Lou Antonelli has had 104 short stories and three collections published since 2003. He was a finalist in 2013 for the Sidewise Award in Alternate History for "Great White Ship" (Daily Science Fiction – May 2012). He was a two-time Hugo nominee (Short Story and Best Related Work) in 2015.
His collections include “Fantastic Texas” published in 2009; “Texas & Other Planets” published in 2010; and “The Clock Struck None” and “Letters from Gardner”, both published in 2014.
His steampunk short story, "A Rocket for the Republic", was the last story accepted by Dozois before he retired as editor of Asimov's Science Fiction after 19 years. It was published in Asimov's in September 2005 and placed third in the annual Readers’ Poll.
What and who are some of your influences and inspirations?
As far as short stories in general, O. Henry. As far as the style of short stories, Rod Serling. In the fantasy and s-f field, I’d say Howard Waldrop, Ray Bradbury and Alfred Bester.

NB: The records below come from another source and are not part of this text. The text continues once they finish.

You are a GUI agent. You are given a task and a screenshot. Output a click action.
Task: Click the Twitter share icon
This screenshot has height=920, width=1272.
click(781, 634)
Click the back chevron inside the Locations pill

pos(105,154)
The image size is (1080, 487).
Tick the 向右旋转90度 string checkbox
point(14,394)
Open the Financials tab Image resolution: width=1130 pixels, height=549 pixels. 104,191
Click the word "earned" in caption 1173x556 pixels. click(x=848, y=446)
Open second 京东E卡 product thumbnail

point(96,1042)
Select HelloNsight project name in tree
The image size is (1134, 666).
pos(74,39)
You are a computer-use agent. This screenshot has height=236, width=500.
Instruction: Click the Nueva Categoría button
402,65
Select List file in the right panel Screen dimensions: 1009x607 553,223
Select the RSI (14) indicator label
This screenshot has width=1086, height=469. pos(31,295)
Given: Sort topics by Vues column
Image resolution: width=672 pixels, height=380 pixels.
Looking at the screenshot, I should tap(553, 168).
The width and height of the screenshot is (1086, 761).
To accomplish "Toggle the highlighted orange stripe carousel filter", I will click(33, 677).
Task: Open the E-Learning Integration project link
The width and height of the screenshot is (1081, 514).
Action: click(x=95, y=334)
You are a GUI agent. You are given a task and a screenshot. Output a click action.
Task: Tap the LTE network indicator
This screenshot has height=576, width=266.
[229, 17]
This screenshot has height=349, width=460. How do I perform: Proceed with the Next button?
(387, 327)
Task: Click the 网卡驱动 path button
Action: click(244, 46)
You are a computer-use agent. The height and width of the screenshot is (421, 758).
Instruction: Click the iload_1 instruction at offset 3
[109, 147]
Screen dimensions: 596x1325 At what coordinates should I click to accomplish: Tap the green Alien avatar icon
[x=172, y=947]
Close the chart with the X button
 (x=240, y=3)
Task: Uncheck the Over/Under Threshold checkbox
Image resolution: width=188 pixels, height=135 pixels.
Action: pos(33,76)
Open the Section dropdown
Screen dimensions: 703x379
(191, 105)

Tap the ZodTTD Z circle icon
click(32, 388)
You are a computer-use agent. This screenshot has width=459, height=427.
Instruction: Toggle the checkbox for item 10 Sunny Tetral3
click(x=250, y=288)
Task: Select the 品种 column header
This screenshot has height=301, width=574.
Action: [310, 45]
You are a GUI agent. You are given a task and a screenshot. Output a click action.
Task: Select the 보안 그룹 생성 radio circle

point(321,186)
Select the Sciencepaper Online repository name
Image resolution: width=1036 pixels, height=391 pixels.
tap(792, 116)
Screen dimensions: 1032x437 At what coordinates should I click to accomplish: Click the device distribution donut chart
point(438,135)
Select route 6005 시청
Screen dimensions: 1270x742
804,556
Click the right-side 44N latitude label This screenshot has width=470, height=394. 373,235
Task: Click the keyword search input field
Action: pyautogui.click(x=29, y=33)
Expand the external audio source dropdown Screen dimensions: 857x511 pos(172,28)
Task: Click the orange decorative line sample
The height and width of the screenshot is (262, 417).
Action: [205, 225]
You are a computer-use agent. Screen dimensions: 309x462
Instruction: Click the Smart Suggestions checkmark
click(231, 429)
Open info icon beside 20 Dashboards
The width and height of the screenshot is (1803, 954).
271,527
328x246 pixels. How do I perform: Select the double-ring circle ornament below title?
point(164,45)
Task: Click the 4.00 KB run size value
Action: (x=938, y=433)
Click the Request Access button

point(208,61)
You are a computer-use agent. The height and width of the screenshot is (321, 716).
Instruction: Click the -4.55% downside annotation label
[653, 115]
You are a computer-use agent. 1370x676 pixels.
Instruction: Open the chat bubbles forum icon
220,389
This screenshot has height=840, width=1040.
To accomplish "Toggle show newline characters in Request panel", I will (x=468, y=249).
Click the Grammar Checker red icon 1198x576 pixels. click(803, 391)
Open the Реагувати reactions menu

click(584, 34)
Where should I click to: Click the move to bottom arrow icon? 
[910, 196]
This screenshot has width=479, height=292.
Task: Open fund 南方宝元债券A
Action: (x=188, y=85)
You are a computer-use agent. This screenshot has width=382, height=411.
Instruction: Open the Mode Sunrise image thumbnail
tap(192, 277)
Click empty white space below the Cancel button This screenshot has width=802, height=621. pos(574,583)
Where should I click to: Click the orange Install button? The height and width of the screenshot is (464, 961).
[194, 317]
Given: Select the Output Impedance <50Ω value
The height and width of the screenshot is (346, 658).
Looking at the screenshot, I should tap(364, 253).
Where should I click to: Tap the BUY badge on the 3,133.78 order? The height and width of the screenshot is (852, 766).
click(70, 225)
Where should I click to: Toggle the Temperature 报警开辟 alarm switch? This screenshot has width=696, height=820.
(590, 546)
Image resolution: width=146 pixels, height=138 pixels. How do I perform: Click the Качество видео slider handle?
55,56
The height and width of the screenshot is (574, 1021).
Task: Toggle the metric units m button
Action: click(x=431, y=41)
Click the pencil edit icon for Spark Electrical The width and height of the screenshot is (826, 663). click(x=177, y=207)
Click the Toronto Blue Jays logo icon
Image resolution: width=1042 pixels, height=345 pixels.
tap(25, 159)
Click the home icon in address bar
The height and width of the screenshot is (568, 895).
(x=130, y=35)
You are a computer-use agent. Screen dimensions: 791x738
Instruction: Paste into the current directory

How and why did you decide to start writing?
I started writing for publication as a journalist when I was in high school; I decided to start writing fiction and submitting for publication when I was 45.
What genres and/or literary style do enjoy writing in the most?
Twilight Zone-type fantasy.
Tell us about your latest published book, short story or novella.
I’ve just had my retro-futurist alternate history novel “Another Girl, Another Planet” published by WordFire Press. It’s mainly set 30 years in the past, in an alternate timeline where, thanks to the efforts of Admiral Robert Heinlein, the Cold War was replaced by a Space Race.
Besides the “entertainment factor,” what do you strive for in your writing?
Clarity of prose scattered with clever wordplay.
Would you say that your stories are more plot-driven or character-driven?
What can you tell us about your latest work(s) in progress?
I have any number of short stories in various slush piles. I’m contemplating a sequel to “Another Girl, Another Planet”.
What are some literary goals you’d like to achieve?
I don’t believe in setting goals, it only leads to frustration.
What genre of fiction have you not yet written for, but plan to in the future?
I’ve had 104 short stories published; at this point I’ve had at least one story in every genre I can think of.
Name a few of your favorite literary characters and tell us why they are your favorites?
The Wizard of Oz because he is so human in a strange environment; Professor Morbius in “Forbidden Planet” because of the way his pride leads to his downfall; the Foreman in “Metropolis” because of his dedication to duty and the way he was willing to take on the mob.
What are some of your all-time favorite films and TV shows?
Films: “Metropolis”, “Forbidden Planet”. TV Shows: “Wild, Wild West”, “Warehouse 13”.
Tell us about your writing habits, such as: Do you outline extensively? Do you create your characters first, or your plot? Do you listen to music while writing, and if so, what kind?
I don’t outline, I’m definitely a pantser. I usually come up with an image, piece of business or conceit to possibly anchor a story with, then I come up with a plot and then populate it with characters.
What else can you tell us about yourself and your reading habits?
I write very sporadically, but because my day job is as a journalist, I’m never rusty and I write fast. Once I started a story after lunch and had it finished, proofed and accepted by the time I went home at 5 p.m.